Task brief ▸ Starting at the top of the listing below, copy each line exactly, stopping after the line that contains "The width and height of the screenshot is (543, 233).".

Dataset excerpts ▸
===============
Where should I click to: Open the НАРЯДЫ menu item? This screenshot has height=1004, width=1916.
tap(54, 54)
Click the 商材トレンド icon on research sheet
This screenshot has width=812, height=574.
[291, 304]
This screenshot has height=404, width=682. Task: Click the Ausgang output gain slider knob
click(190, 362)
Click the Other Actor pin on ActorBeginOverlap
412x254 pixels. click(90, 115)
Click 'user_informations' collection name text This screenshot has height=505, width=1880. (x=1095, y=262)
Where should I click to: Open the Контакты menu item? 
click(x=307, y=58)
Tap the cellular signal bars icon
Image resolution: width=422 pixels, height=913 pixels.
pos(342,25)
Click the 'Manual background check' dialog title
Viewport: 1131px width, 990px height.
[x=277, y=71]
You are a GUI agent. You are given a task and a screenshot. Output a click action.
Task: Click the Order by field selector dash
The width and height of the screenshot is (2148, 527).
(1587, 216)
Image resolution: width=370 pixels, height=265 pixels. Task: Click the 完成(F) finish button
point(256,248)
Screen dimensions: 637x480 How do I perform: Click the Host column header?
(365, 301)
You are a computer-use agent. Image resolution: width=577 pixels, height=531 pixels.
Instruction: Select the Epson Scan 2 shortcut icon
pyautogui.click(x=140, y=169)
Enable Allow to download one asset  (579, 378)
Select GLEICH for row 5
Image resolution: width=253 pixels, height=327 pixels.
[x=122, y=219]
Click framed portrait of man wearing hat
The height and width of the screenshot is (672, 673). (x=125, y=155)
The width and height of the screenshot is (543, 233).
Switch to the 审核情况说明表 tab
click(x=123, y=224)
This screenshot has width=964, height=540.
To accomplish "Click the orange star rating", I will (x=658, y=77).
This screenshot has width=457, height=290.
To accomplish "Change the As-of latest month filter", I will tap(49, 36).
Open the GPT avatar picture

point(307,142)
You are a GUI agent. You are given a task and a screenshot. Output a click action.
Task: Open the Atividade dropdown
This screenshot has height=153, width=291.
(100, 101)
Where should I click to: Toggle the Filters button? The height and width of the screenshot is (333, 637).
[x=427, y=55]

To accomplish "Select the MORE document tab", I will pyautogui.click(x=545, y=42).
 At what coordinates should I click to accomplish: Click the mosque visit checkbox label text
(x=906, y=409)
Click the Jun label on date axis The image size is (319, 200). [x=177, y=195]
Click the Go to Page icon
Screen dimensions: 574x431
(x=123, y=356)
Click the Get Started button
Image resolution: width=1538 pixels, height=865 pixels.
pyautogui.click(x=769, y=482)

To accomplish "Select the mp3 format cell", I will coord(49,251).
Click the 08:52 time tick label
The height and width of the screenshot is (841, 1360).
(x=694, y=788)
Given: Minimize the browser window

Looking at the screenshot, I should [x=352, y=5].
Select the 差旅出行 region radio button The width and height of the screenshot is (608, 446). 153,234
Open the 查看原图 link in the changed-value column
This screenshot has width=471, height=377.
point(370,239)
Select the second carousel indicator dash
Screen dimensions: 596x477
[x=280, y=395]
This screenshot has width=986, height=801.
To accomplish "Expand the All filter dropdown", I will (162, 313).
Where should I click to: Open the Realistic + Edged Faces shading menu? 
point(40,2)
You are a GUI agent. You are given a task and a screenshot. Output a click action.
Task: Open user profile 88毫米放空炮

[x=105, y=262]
===============
Solution to the problem ▸
Where should I click to: Open the НАРЯДЫ menu item? This screenshot has height=1004, width=1916.
tap(54, 54)
Click the 商材トレンド icon on research sheet
This screenshot has width=812, height=574.
[291, 304]
This screenshot has height=404, width=682. Task: Click the Ausgang output gain slider knob
click(190, 362)
Click the Other Actor pin on ActorBeginOverlap
412x254 pixels. click(90, 115)
Click 'user_informations' collection name text This screenshot has height=505, width=1880. (x=1095, y=262)
Where should I click to: Open the Контакты menu item? 
click(x=307, y=58)
Tap the cellular signal bars icon
Image resolution: width=422 pixels, height=913 pixels.
pos(342,25)
Click the 'Manual background check' dialog title
Viewport: 1131px width, 990px height.
[x=277, y=71]
You are a GUI agent. You are given a task and a screenshot. Output a click action.
Task: Click the Order by field selector dash
The width and height of the screenshot is (2148, 527).
(1587, 216)
Image resolution: width=370 pixels, height=265 pixels. Task: Click the 完成(F) finish button
point(256,248)
Screen dimensions: 637x480 How do I perform: Click the Host column header?
(365, 301)
You are a computer-use agent. Image resolution: width=577 pixels, height=531 pixels.
Instruction: Select the Epson Scan 2 shortcut icon
pyautogui.click(x=140, y=169)
Enable Allow to download one asset  (579, 378)
Select GLEICH for row 5
Image resolution: width=253 pixels, height=327 pixels.
[x=122, y=219]
Click framed portrait of man wearing hat
The height and width of the screenshot is (672, 673). (x=125, y=155)
The width and height of the screenshot is (543, 233).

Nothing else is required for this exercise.